配信可能媒体:Google、Yahoo!、Facebookなどをはじめ多くのWeb媒体

類似リマーケティングについてはこちらの記事を参考にしてください。

サーチターゲティング

こちらはユーザーが実際に検索したキーワードを元にターゲティングする方法です。

例をあげると「料理レシピ」というキーワードをターゲティング設定とした場合、過去に「料理レシピ」と検索したユーザーに対して広告を配信することができます。

こちらはGoogleとYahoo!とでは対象となる期間が異なりますが、Googleは約2週間前後、Yahoo!は1日、3日、7日、14日、30日以内の期間設定が可能です。

配信可能媒体:Google、Yahoo!

インタレストカテゴリ

こちらはGoogleやYahoo!に既にジャンル分けされている指定のジャンルに興味関心があるユーザーに対して配信を行う方法です。

あくまで一例ですが、以下の図ではスポーツやフィットネスに興味関心があるユーザーに対しての配信を行う形です。

また、Googleのみになりますが「カスタムオーディエンス」というものがあり、こちらは任意のキーワードを設定し、そのキーワードに対して興味関心があるユーザーに対して配信を行うことも可能です。

配信可能媒体:Google、Yahoo!

インタレストカテゴリ、カスタムオーディエンスについて詳しい記事はこちらです。

デモグラターゲティング

こちらは興味関心ではなく、性別や年齢のみを配信ターゲットにした設定のことを指します。
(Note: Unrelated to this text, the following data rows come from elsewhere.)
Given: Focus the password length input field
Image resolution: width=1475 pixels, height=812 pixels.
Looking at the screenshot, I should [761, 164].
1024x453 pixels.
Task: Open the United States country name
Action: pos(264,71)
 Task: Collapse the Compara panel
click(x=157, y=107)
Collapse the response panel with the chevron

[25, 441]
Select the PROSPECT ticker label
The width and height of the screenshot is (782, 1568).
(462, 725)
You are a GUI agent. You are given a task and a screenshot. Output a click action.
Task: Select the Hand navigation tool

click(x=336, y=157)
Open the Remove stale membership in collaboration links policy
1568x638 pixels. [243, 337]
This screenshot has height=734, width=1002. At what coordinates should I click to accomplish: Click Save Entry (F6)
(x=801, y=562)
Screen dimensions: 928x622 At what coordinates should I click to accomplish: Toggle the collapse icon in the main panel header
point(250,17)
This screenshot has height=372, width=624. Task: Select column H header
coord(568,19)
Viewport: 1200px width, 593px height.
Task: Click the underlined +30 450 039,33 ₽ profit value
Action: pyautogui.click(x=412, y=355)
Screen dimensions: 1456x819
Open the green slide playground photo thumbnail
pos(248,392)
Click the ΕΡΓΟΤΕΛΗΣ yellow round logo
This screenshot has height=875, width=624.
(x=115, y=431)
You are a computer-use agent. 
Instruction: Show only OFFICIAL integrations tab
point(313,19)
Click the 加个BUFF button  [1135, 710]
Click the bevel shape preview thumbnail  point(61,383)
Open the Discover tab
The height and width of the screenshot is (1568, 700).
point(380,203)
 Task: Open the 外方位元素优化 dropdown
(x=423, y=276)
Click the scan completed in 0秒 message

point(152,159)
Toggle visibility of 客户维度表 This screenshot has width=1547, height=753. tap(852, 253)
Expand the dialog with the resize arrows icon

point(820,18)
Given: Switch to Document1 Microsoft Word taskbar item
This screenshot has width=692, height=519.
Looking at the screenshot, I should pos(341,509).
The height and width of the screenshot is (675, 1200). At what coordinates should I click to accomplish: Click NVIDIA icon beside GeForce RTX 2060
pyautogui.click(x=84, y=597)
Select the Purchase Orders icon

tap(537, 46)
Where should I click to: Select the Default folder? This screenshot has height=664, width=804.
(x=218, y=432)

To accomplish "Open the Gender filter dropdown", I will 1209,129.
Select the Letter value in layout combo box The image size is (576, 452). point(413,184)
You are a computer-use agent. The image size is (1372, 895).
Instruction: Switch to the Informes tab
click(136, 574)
例えば30代、男性のみに配信するといったようなターゲティングです。

興味関心を絞らない分、当然ですがもっともボリュームがでる配信となりますので注意が必要です。商品のテストマーケティングなどで使われることは多々あります。

配信可能媒体:Google、Yahoo!、Facebookなど多くのWeb媒体

その他の行動ターゲティング

最後に、ここまでにご紹介した配信方法以外に行動ターゲティングと考えられるものをご紹介します。

◆ECサイトのレコメンド機能

Amazonや楽天市場などのECモールサイトでは自分が興味を持って検索したり、実際に購入した商品に応じて同じ商品を購入した人が他にどんな商品を購入したかなどの「レコメンド」が表示されますが、これも行動ターゲティングとなります。

こちらも自社サイト内でのユーザーの行動がすべてcookieで記録され、同じ行動や似た行動をとったユーザーの傾向と照らし合わせておすすめの商品が表示されるという仕組みです。

配信可能媒体:Amazon

行動ターゲティング広告でどういうことをやっていけばいいのか

実際に行動ターゲティングを使用する場合は成約確度が高いユーザーから配信していくのが良い為、まずはリマーケティングからはじめることを推奨します。

上記の図では種類とは別にリーチできるユーザーの大小も記載しているのですが、リーチが少ない配信=確度の高いユーザーだと考えていただくのがまずは良いかと思いますので、上から順番に行いましょう。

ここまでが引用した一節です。